LOS ANGELES — Outcomes in patients who receive teleconsultations for acute stroke management and are then transferred to a comprehensive stroke center (CSC) are similar to those in individuals who receive routine transfers.
A direct comparison of the two approaches showed that neurologists consulted via telemedicine diagnosed more severe strokes. The study also revealed a slightly longer time to administration of intravenous (IV) tissue plasminogen activator (tPA) via telestroke services. However, patient outcomes did not differ significantly.

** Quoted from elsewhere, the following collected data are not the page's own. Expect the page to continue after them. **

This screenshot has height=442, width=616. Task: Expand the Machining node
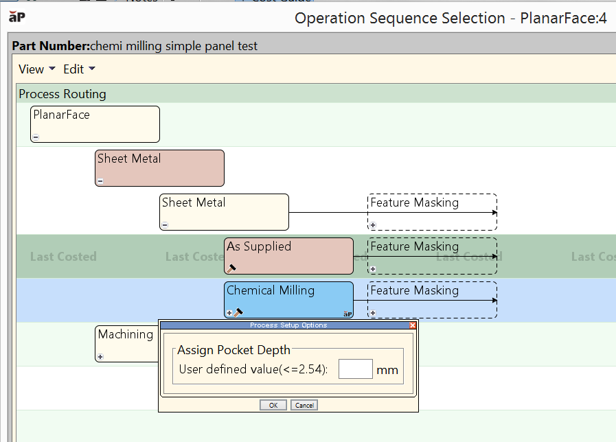click(100, 357)
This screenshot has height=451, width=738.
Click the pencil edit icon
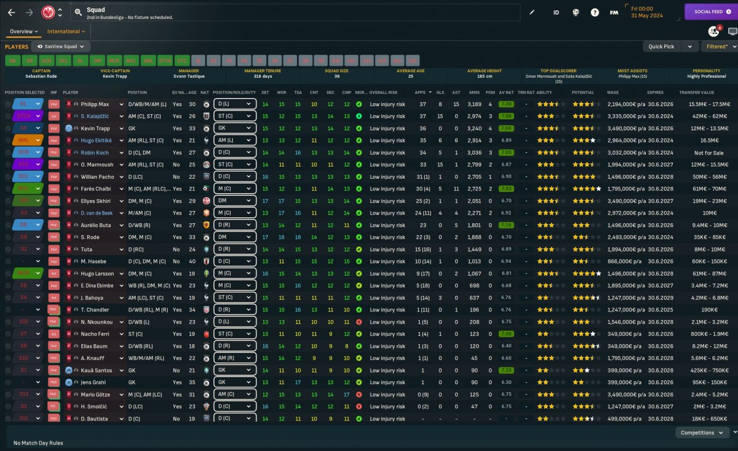click(532, 12)

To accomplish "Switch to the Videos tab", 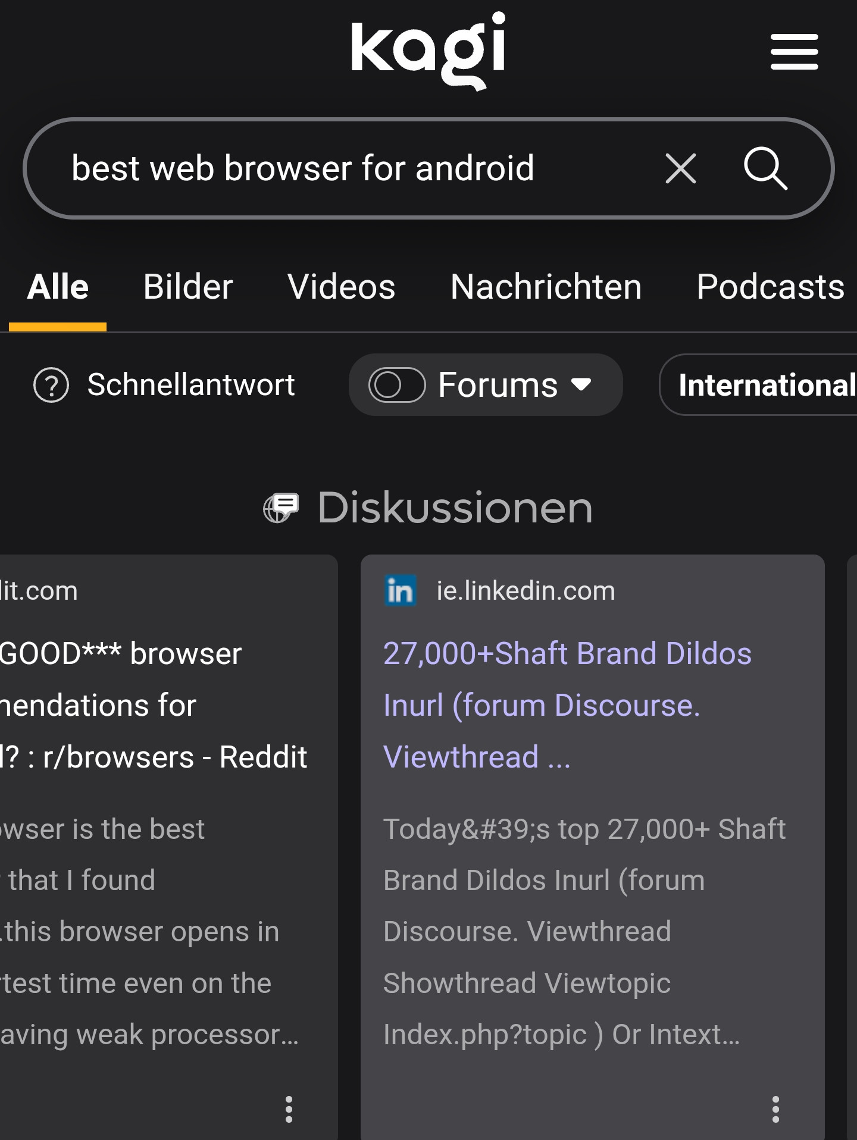I will point(341,287).
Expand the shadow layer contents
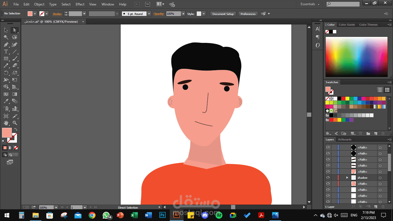Viewport: 393px width, 221px height. (x=347, y=177)
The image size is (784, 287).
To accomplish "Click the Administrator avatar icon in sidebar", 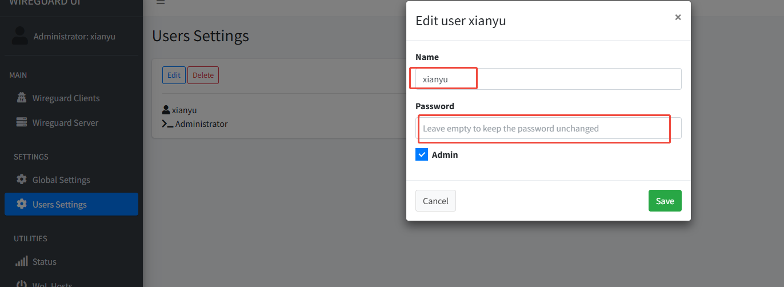I will coord(20,35).
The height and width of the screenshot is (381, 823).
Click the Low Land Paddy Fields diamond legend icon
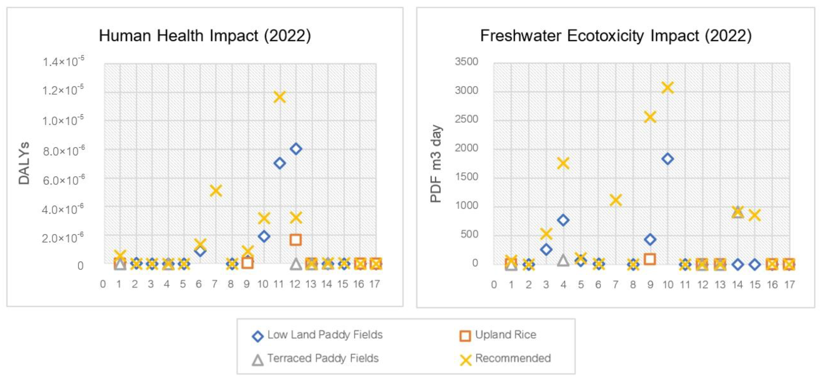pos(258,336)
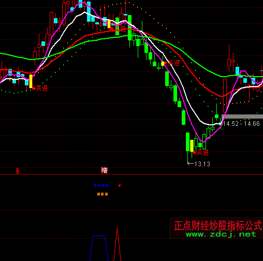
Task: Select the tall hollow red candle before gap label
Action: click(x=225, y=95)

“We actually captured a lot more serious strokes — the risk was much higher in people [assessed through] telestroke,” study investigator Aashrai Gudlavalleti, MBBS, a neurologist at Upstate Medical University, State University of New York (SUNY) in Syracuse, told Medscape Medical News. “We were able to reach out to the community when acute strokes were happening.”
“Telestroke services are up and coming to help people in rural areas who don’t have access to acute stroke care. They live far away from a tertiary stroke care center that can provide acute therapies like tPA or thrombectomy,” said Gudlavalleti during a poster presentation here at the American Academy of Neurology (AAN) 2018 Annual Meeting.
Once SUNY Upstate Medical Center began expanding its stroke expertise to surrounding rural communities via telestroke services, Gudlavalleti and colleagues wanted to determine “if there were any positive or negative outcomes of telestroke itself. It’s a big industry, and we need to know if there are any adverse events compared to the traditional transferring of patients to a stroke center.”
The retrospective study included 90 patients, including 24 patients who arrived at a CSC via telestroke triage and another 66 who came via routine transfers. They included adults with radiologically confirmed ischemic strokes entered in a prospectively collected stroke database between January 2015 and March 2017. Mean age was 70 years, and both sexes were equally represented.
Upon admission, the median admission National Institutes of Health Stroke Scale score was significantly higher among telestroke patients, at 6.5, than among the routine transfer patients, at 4.0 (P = .01).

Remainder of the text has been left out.